Key West was first discovered by the Spanish explorer Ponce de Leon in 1513. Discovering the Gulf Stream that flows out of the Gulf of Mexico into the Atlantic providing ships with a strong current speeding their trip back to Europe. Cuba was the logistics hub for the Spanish trade from Latin America so the ships would leave Cuba headed to the Atlantic past Key West which is only 90 miles from Cuba. Like airplanes flying over headed to an airport, over 100 ships a day would sail by Key West headed to Latin America or back to Europe. The ships leaving Havana were crammed full of New World products. Gold and silver in coins and bars, property of the king, were carried aboard the heavily armed escort galleons. Personal wealth in coins and jewelry accompanied passengers on the merchant ships, together with indigo and cochineal dyes, exotic woods, ceramics, leather goods, chocolate, vanilla, sassafras, tobacco, and products made by the native peoples of the Americas. Without weather radar and little ability to predict storms or warn against storms over 1,000 ships would ultimately run aground on the reefs around Key West. The economy flourished in Key West from salvage crews racing out to the shipwrecks to recover the goods which would be auctioned off in Key West. Between 1828 and the 1850s Key West became one of the richest cities in the U.S. benefiting from almost one shipwreck a week.

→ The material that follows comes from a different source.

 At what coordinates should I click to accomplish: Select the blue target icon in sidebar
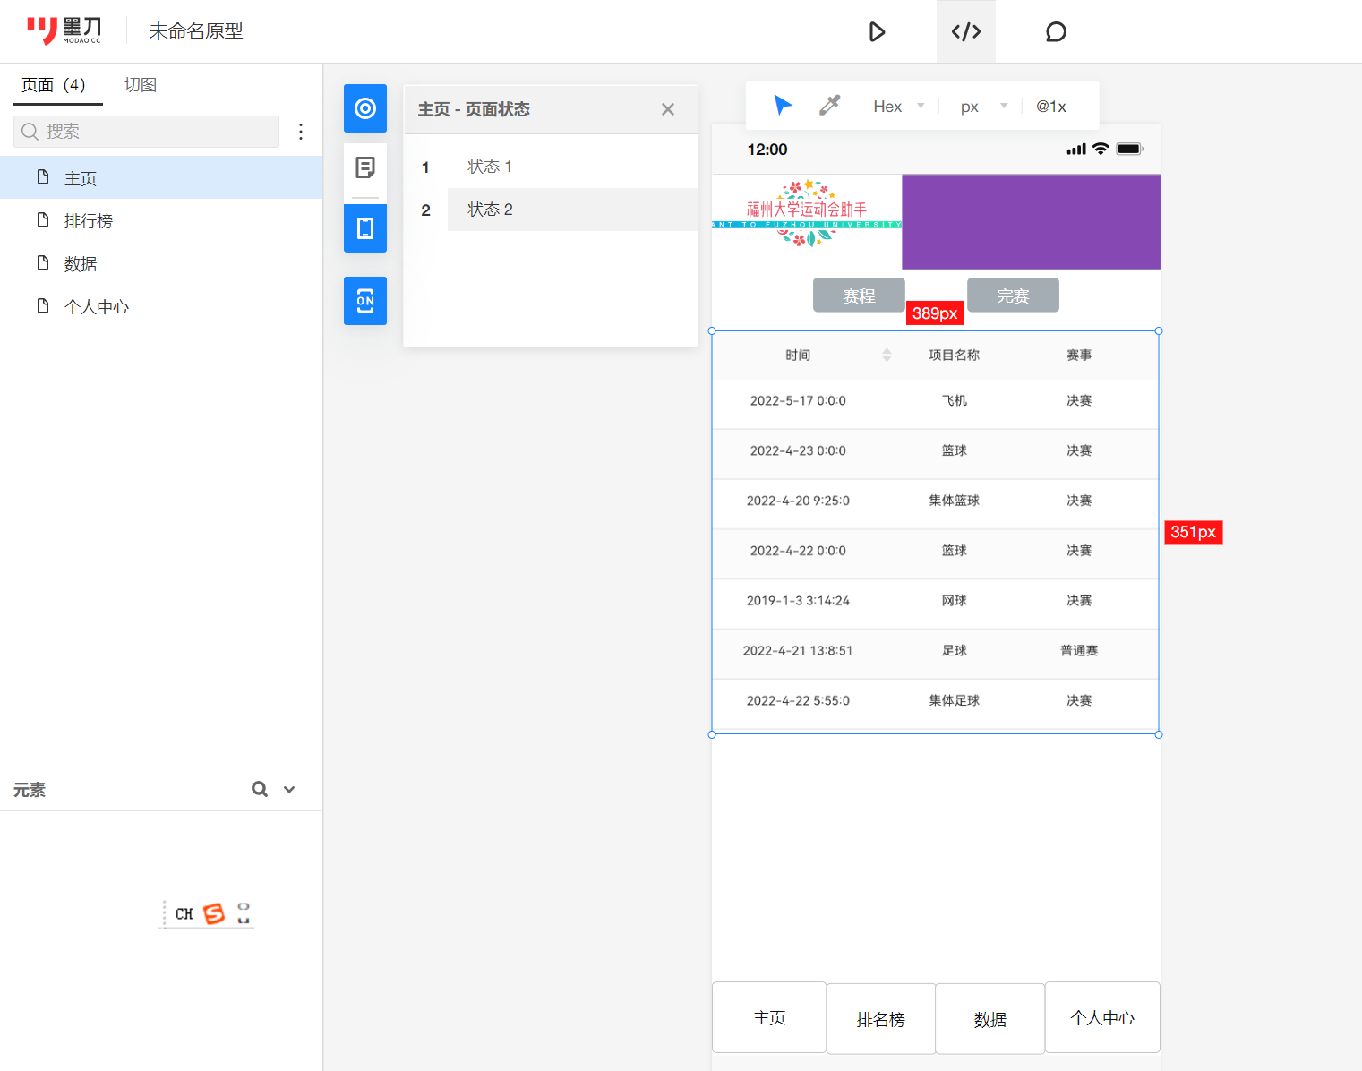click(365, 108)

The most famous was shipwreck was the Nuestra Senora Atocha which was filled with copper, silver, gold, emeralds and other New World riches which left Havana on September 4, 1622 as part of a Spanish flotilla only to quickly run into a hurricane. The Atocha was one of several ships lost. It would not be until 1985 when Mel Fisher a Key West based treasurer hunter after searching for it for 16 years found it and would recover almost $500,000,000 (half a billion $) of treasure from it. Visit the Mel Fisher museum and learn about the glory and tragedies of treasure hunting.

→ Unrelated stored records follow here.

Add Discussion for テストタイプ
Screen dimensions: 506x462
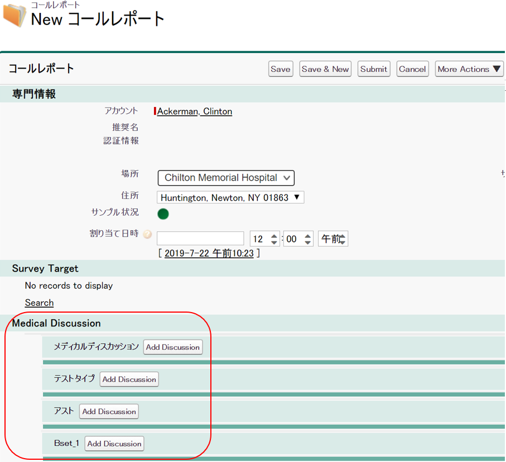[129, 380]
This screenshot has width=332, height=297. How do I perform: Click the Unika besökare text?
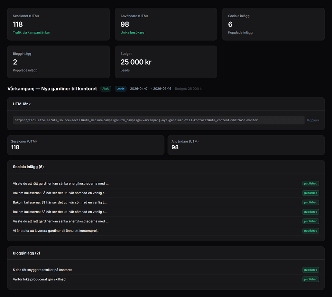point(132,32)
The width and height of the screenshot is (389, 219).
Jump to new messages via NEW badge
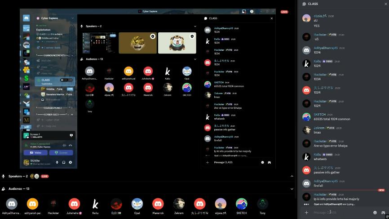(381, 190)
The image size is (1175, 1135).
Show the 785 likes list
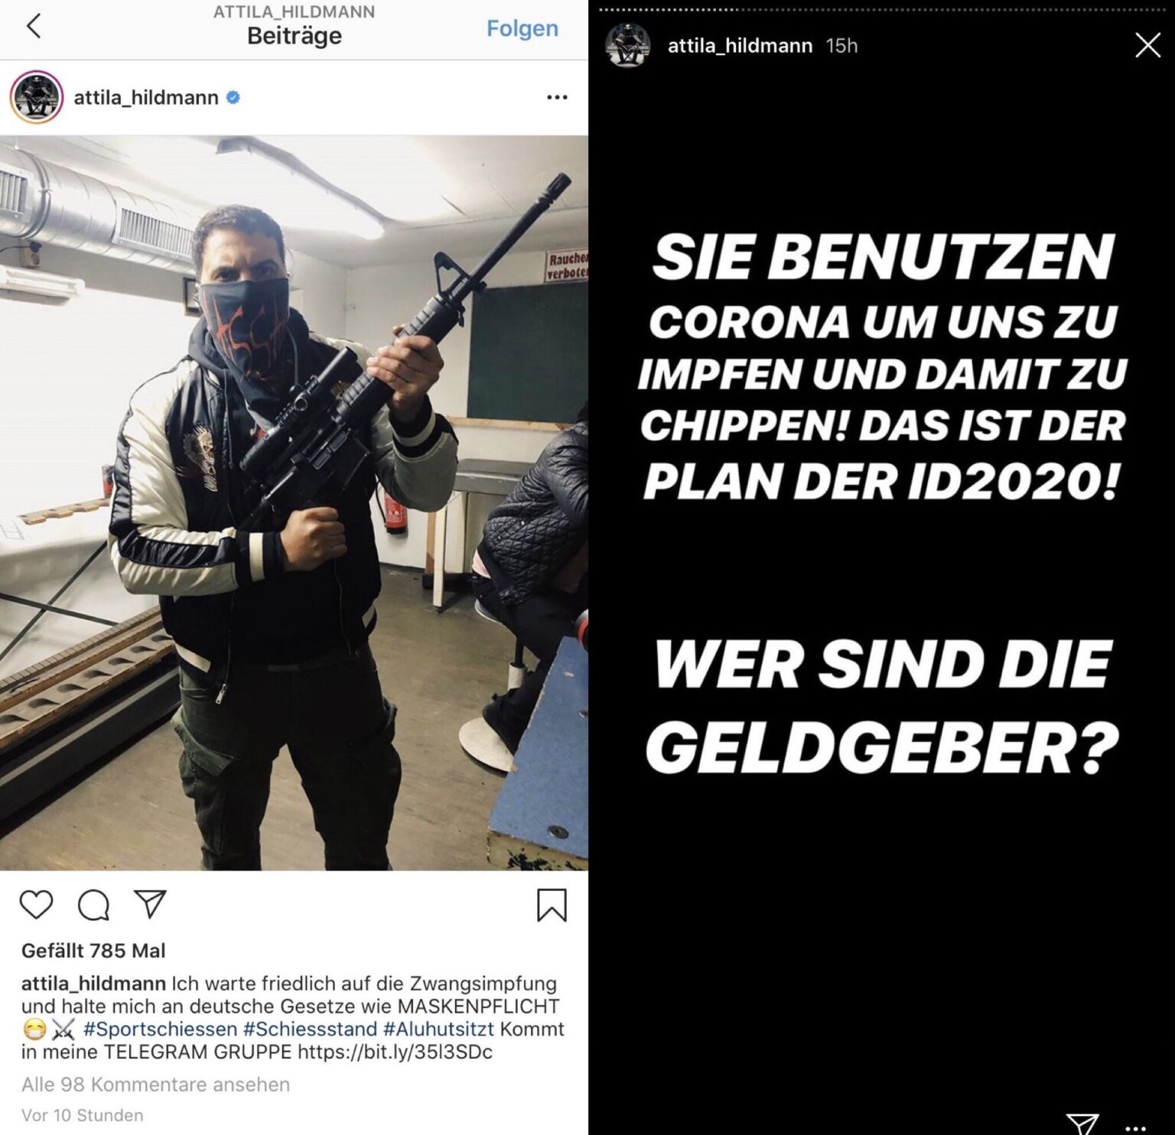point(93,951)
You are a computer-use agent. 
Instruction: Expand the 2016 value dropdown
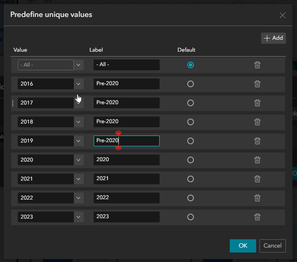pos(79,84)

With such valuable cargo being shipped home to Spain it was not long before Pirates, many supported by England or France begun harassing the Spanish fleets. Pirates would continue to be an issue into the 1800’s and it would be President James Monroe who authorized an ant-piracy fleet to be established in Key West. Between 1823-1825 this squadron of 16 ships attacked almost every Pirate hideout capturing, killing or running them off, making Key West the busiest naval port in America.
The U.S. began constructing light houses to warn ships off the reefs in 1852 thus significantly reducing the number of shipwrecks and killing the profits from salvaging the wrecks. Key West then went through several boom to bust periods, once a big supplier of salt, then cigars (in 1890 there were 129 cigar factories) and finally sponges.
Key West has wonderful boutique hotels, numerous exotic bars, and excellent choice of places to eat. Enrich your child’s education, explore the sea life around Key West, experience the life Hemingway lived, gain a better understanding about global trade starting with the Spanish in the 1500’s. One can fly or take a unique three hour drive from Miami.